WHAT IS REQUIRED:
Transcribe the entries exactly; images are not part of the copy.

DATASET EXCERPTS:
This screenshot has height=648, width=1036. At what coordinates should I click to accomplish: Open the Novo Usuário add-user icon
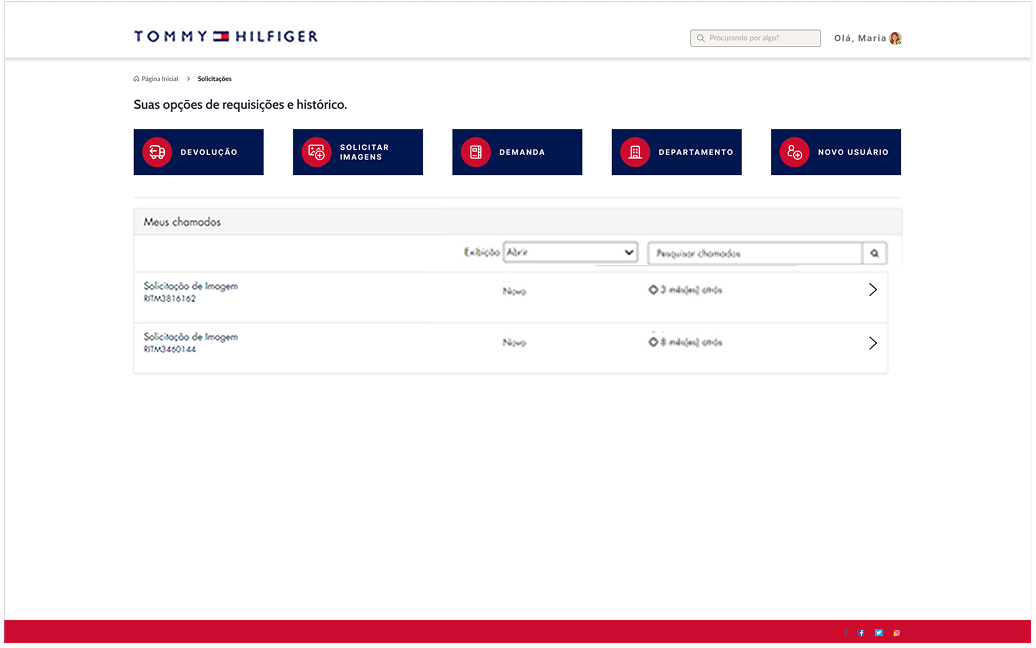pos(794,152)
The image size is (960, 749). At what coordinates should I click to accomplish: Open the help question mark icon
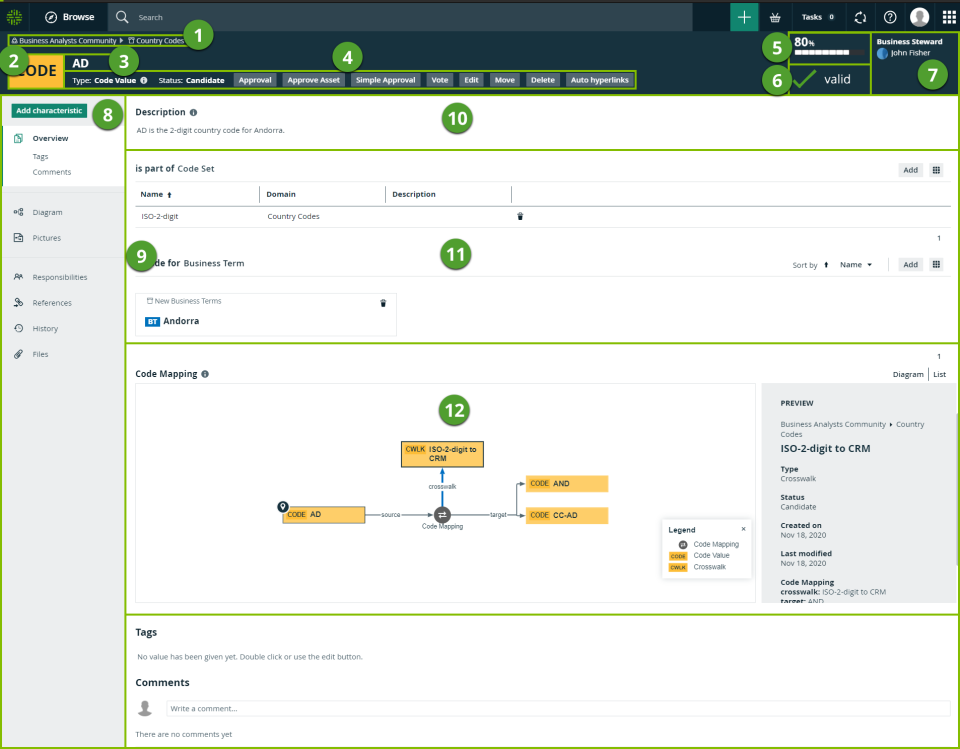889,17
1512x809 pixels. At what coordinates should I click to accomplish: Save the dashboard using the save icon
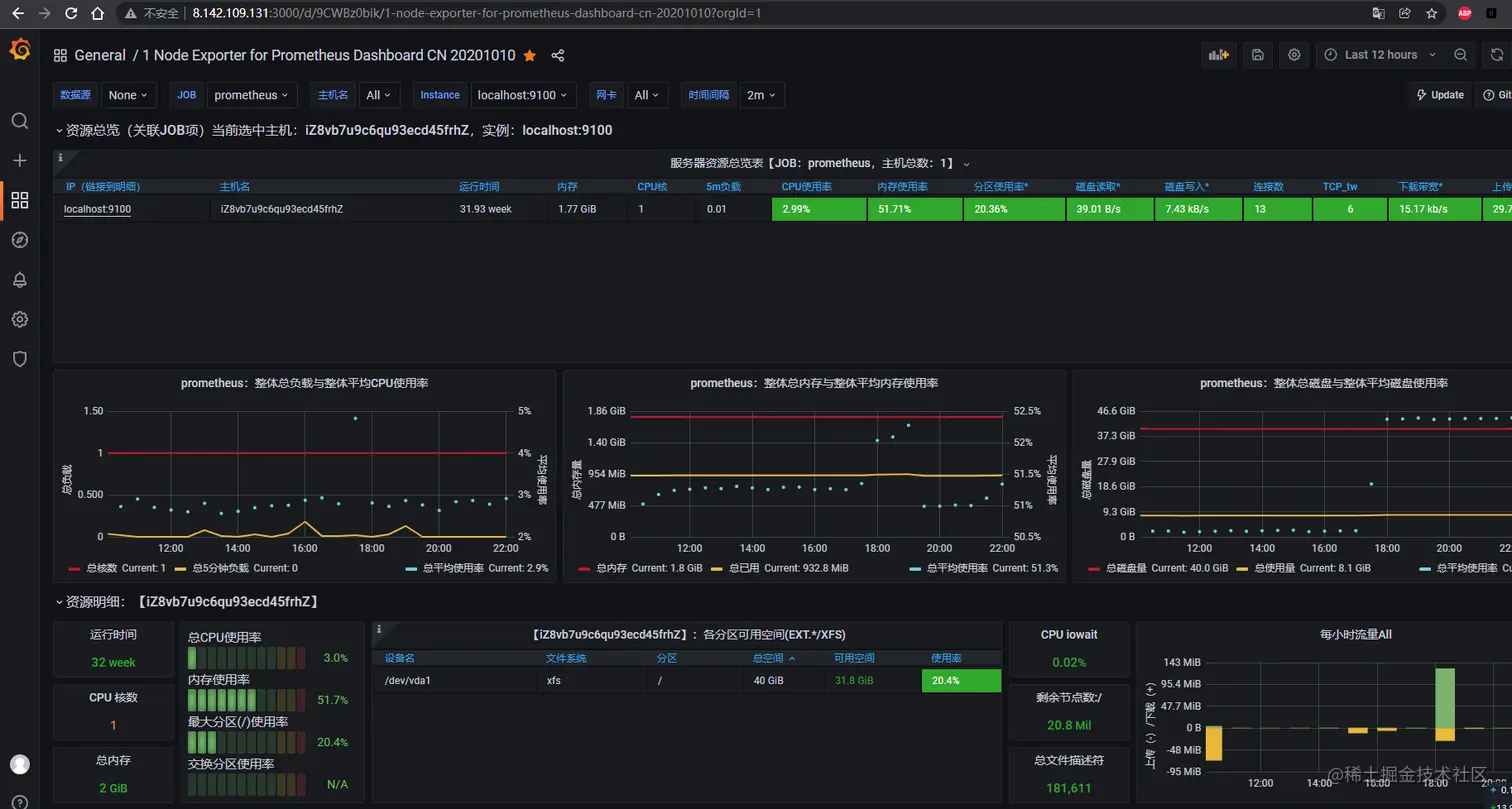click(x=1257, y=55)
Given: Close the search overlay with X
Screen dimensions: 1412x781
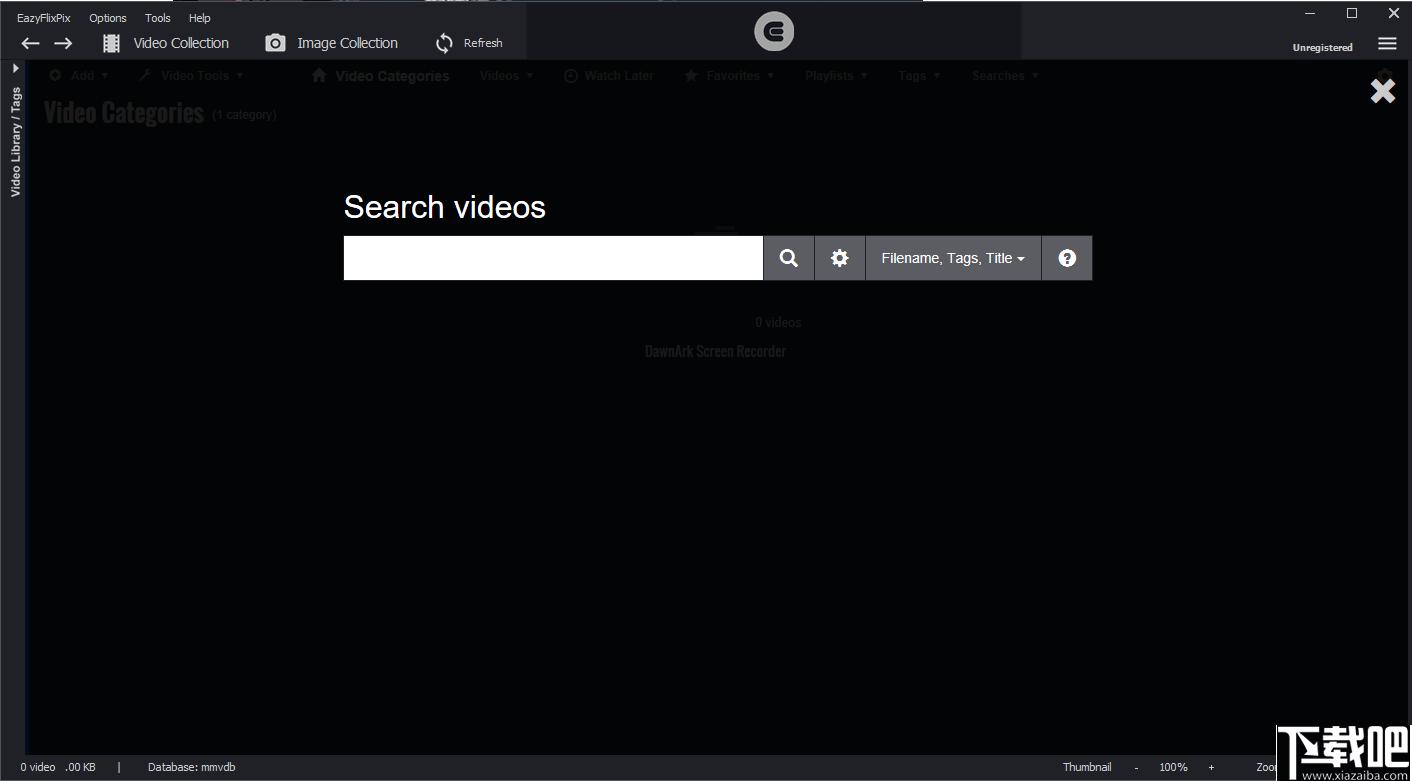Looking at the screenshot, I should pos(1382,91).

REPLY TO THE TASK:
This screenshot has height=648, width=1036. At what coordinates should I click to accomplish: Open the Novo Usuário add-user icon
pos(794,152)
The image size is (960, 749). At what coordinates should I click to accomplish: Open the help question mark icon
889,17
1512x809 pixels. At what coordinates should I click to accomplish: Save the dashboard using the save icon
click(x=1257, y=55)
Given: Close the search overlay with X
Screen dimensions: 1412x781
Looking at the screenshot, I should pos(1382,91).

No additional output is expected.